With COVID in the air, the last thing you might want is a closer look at the world measured in microns. But hovering in the backscatter and in shafts of skylight are curiosities worth the inspection, if you have the tools. In “The Nature of Particles,” photographer Howard Lewis repurposes “optical scraps” from a broken telescope to magnify the only lively companions many of us have in quarantine: floating motes of dust, dander, and flakes of dead skin.
For comparison’s sake, I felt I had to see what the less-angelic side of this microcosm looks like. So I searched for images of the coronavirus at the Centers for Disease Control and Prevention online. Seen through a transmission electron microscope, the virus (on the left) looks like the painted dots in France’s Chauvet Cave (on the right), rendered negative. Which is to say, it looks earthier than the dust in Lewis’s photographs. Or is it that the dust is just more celestial in its unseen state?
In these images, effulgent lint unfolds like origami birds (#48, Feature Image). Or it skates across lakes of empty space, a Lutz here, a triple Salchow there (#33 and #46). In procreative moments, the particles beget sacred geometries, as in Joan Miró’s The Birth of the World (#47).
Is this what they call apophenia? When the psychiatrist Klaus Conrad coined the term in the late fifties to describe schizophrenic behavior, he was referring to the “unmotivated seeing of connections [accompanied by] a specific feeling of abnormal meaningfulness.” Under pandemic conditions, who doesn’t see unmotivated connections?
“The Nature of Particles” was made in quarantine. It was born of introspection and hard looking—something we’re all doing a lot of right now. Of course, with so much darkness obscuring the view, seeing things clearly takes time. Be that as it may, “looking hard isn’t just about looking long,” says art critic Jerry Saltz, “it’s about allowing yourself to be rapt.”
That’s exactly what is happening in “The Nature of Particles.” Behind this work, I sense a photographer who has allowed himself to be rapt. And if a little photographic rapture is what you need, you’re in luck. It’s contagious, in a good way.
HOWARD LEWIS ON “THE NATURE OF PARTICLES”
“The Nature of Particles” series consists of abstract photographs of ordinary particulates that we observe in our everyday surroundings as floating fragments seen in shafts of light. The genesis of this concept revealed itself earlier this year from a combination of circumstantial and cognitive sources, as precautions and ultimately self-quarantine measures took hold in New York due to the Covid-19 pandemic.

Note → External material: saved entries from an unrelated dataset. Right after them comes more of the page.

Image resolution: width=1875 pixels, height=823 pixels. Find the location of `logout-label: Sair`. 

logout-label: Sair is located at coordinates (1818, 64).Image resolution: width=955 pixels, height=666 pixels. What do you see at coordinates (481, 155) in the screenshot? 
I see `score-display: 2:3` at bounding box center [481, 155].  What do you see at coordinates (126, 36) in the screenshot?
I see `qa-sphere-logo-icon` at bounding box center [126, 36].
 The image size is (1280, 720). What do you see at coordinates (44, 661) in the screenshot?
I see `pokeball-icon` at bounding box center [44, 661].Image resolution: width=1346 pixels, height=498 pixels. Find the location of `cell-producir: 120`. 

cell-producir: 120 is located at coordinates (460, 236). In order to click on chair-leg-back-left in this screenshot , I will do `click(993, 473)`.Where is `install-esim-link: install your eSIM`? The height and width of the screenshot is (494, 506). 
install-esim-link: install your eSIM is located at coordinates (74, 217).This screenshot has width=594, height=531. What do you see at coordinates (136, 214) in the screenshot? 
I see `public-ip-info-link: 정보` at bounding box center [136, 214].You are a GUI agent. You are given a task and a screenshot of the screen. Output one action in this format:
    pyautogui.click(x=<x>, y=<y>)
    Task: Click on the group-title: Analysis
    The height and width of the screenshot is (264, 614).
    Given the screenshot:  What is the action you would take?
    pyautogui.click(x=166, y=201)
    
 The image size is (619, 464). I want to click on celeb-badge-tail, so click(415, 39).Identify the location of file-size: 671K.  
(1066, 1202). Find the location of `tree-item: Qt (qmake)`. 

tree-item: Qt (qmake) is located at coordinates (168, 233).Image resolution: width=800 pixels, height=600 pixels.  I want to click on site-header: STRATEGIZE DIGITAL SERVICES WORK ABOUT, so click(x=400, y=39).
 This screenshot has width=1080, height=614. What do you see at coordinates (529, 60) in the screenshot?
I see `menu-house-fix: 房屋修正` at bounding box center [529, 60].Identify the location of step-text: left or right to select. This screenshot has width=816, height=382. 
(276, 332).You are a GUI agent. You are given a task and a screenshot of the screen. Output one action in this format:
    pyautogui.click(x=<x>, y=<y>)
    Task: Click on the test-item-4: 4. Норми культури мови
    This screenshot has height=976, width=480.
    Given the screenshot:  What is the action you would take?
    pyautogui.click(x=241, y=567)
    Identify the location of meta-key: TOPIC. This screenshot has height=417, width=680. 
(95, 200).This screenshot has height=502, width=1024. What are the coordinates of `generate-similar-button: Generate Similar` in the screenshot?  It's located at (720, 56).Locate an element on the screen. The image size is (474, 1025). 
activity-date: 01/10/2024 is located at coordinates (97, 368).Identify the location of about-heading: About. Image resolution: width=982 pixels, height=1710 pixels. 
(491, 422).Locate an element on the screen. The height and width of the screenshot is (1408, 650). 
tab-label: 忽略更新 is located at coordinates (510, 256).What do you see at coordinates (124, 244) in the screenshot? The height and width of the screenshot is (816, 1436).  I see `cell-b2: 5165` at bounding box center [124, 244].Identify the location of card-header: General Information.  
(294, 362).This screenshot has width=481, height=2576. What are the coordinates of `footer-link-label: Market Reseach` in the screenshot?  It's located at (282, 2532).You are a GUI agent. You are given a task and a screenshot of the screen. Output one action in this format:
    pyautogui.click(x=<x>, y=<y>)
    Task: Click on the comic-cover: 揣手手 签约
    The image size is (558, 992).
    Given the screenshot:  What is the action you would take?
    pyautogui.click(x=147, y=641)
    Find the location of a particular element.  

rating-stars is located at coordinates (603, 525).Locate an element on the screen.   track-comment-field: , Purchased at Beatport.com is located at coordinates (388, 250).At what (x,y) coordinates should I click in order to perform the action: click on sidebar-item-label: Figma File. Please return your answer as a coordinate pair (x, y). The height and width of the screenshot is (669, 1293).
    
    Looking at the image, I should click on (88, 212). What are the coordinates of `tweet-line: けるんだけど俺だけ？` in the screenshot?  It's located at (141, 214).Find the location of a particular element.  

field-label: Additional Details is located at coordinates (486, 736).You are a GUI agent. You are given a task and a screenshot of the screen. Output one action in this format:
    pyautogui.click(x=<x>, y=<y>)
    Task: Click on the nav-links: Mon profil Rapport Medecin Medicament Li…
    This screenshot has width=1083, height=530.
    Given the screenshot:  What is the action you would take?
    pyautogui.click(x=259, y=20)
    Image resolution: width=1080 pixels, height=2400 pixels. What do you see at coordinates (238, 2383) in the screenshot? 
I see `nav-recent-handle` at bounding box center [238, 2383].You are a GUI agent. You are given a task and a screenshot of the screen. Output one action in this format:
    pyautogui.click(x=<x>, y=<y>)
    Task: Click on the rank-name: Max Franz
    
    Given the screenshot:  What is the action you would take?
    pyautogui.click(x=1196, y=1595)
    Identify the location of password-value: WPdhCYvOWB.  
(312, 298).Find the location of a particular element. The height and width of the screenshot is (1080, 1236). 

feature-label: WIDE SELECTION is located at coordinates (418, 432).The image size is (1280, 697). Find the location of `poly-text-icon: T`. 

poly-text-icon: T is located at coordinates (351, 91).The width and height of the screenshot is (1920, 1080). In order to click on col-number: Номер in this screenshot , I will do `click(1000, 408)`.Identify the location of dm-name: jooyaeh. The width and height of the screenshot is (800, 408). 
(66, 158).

With an interest in art and science, I was left to interior observations which felt like harkening back to a time of Da Vinci or Thoreau and their detached observation of nature. “The Nature of Particles” series allows a safe distance for one to contemplate both positively and, more recently, negatively, what could be happening below the threshold of unaided human sight. I capture the particles in motion. These tiny spheres seem to whirl in unseen eddies, roil in orbits, settle in spots, and circulate on invisible flowing currents of air.
I use this commonplace occurrence to explore interesting visual possibilities that might remind us of a starry sky, or finely stirred deep ocean sediment, or even as a visual immersion within a stream of flowing bubbles. The scale is intentionally left unknown by providing no familiar object for comparison. It is left to the viewer’s imagination to wonder if the image could be the bright spots in the Milky Way or atoms seen through a high-tech microscope.
To capture the particles in motion and at their scale, I worked with specks of dust about 40 microns wide, at the limit of what we can see without the aid of lenses. (By comparison, a grain of beach sand is about 100 microns and the Coronavirus is .14 microns in size.) Our environment has always been full of floating particles, some harmful and others innocuous. Household dust is a combination of materials like hair, skin flakes, and dander.
The dust particles photographed were sifted so the finest round dust could be grouped and positioned on various custom-made surfaces depending on my photographic intent. Using small air blowers, I controlled and moved particles in short, timed bursts providing the appearance of motion. Lighting was achieved from daylight filtered through large heavy glass optical scraps salvaged from a huge old demolished telescope. The light rays arriving from our sun 90 million miles away streamed through large 12-inch diameter pieces of old lenses and, acting like a warped magnifying glass, provided the light that gave a twisted, structural, and unique quality to the particles and image.
These well-placed light waves aimed on the surface of particles, combined with modern photographic technology, were used to create images reminiscent of the imaginative worlds these old lenses were originally designed to discover, and then captured with macro lenses on a digital camera. This process takes full advantage of current lens design combined with lighting to narrow the points of focus to the intended particles and then seamlessly transition the viewer to other parts of the images revealing motion and direction.